Pour plusieurs personnes, ce mode de vie est risqué, impensable. Pour moi, c’est l’évidence. C’est un mode de vie où je m’appelle liberté. Je n’ai pas de limites. Je fais. Je tâche d’être dans l’action, de faire ce que je veux, mais de toujours le pousser jusqu’au bout. Dans le respect. Respect des autres, de moi. Avec un idéalisme qui peut paraître naif. Parfois je suis découragée, parfois je me sens lasse, dépassée, indisciplinée.
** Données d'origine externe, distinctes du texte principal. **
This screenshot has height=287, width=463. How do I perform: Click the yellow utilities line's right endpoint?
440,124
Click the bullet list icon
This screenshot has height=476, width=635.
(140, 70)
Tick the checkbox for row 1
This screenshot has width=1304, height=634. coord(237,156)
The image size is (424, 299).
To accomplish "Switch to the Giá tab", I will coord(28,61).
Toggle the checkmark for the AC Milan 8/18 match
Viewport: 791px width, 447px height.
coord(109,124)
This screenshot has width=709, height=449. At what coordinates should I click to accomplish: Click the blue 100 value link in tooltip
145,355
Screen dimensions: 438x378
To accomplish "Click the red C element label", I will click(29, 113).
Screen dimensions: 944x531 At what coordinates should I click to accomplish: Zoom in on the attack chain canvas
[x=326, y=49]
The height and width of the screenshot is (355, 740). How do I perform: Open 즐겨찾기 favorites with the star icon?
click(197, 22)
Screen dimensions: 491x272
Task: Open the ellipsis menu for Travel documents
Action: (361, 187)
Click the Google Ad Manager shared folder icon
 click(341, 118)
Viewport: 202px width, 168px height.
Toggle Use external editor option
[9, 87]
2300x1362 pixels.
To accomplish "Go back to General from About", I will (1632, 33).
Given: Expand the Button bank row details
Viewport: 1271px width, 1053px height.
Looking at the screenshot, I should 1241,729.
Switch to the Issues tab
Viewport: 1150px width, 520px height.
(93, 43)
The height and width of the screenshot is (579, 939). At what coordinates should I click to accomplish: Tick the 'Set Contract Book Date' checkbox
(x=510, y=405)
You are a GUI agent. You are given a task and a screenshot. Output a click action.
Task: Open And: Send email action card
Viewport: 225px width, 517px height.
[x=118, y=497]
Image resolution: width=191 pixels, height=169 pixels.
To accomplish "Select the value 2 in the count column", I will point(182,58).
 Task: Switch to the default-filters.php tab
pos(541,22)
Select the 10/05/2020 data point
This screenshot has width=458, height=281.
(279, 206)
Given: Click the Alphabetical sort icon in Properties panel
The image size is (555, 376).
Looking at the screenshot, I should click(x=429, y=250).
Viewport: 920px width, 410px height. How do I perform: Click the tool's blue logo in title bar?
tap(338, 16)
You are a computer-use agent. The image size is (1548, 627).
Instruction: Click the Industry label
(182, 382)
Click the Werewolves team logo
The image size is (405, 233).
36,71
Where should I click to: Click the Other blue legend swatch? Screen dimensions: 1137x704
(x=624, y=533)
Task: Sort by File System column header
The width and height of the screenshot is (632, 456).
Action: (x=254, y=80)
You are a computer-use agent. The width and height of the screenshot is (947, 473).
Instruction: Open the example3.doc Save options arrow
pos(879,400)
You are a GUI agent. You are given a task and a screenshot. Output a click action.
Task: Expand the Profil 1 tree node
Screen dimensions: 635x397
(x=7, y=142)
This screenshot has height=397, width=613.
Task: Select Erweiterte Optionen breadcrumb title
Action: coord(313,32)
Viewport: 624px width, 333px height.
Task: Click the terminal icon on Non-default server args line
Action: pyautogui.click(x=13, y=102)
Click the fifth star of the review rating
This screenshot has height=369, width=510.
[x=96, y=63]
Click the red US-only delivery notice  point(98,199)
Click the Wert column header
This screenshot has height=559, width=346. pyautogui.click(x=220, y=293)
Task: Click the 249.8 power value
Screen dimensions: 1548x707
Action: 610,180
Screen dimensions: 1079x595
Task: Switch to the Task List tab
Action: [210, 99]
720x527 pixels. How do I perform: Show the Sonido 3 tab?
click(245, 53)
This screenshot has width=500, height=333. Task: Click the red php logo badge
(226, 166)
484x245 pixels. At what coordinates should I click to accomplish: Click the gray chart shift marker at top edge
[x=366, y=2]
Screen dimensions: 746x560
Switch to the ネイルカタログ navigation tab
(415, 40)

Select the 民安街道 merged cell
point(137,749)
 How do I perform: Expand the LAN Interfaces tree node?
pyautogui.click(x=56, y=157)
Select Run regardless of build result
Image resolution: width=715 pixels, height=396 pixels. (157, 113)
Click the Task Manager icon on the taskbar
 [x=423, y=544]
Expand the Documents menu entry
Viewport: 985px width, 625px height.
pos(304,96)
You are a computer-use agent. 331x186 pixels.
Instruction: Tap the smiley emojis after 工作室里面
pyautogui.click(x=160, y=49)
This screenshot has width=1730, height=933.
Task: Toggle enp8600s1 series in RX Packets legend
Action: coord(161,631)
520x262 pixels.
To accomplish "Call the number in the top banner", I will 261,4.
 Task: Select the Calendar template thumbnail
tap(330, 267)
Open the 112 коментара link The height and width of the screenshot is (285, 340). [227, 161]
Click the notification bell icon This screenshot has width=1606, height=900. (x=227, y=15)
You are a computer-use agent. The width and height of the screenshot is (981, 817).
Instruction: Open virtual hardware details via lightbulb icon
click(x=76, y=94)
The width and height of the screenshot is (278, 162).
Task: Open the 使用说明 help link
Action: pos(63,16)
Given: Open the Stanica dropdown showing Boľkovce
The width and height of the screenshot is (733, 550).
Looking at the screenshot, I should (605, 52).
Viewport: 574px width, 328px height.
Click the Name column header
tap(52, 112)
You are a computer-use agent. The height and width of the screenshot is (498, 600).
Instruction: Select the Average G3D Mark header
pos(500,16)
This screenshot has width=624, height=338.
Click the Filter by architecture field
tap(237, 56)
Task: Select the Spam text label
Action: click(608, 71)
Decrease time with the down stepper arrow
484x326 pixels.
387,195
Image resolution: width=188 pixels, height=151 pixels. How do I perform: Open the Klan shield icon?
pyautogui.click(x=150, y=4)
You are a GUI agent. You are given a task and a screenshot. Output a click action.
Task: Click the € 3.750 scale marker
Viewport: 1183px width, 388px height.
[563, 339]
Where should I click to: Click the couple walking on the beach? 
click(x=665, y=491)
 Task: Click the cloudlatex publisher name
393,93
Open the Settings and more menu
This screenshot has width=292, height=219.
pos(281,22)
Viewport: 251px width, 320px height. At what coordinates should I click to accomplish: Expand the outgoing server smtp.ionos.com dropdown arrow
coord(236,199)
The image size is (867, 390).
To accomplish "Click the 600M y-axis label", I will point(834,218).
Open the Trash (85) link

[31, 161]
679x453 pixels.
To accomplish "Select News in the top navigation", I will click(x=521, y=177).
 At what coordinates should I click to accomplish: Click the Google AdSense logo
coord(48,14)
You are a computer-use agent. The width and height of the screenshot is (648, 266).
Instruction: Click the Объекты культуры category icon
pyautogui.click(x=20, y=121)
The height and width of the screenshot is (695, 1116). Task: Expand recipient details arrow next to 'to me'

Ce qui me ramène est la réalité, les pieds dans le sol, les balises sociales, les obligations. Mais une fois lancée, tout roule. Je me demande quand même quel genre de société nous aurions si davantage d’individus adoptaient ce mode de fonctionnement? Si tout le monde avait un travail qu’ils aiment, une vie qu’ils aiment, un amour qu’ils aiment?

Envie de partir

Est-ce la loude chaleur qui accable la ville ou mes montagnes russes émotives de femme sous tension hormonale, mais j’ai une irrésistible envie de voyage. Bangkok, Taïpe, La Havanne ou Rome? L’Internet m’offre cette merveilleuse occasion de rêver à peu de frais (quoique c’est relatif). Je veux partir seule et maintenant. Ma valise sur le pas de la porte me nargue. Mais bon, j’ai 2 reportages à terminer pour l’ONF, alors l’escapade est partie remise…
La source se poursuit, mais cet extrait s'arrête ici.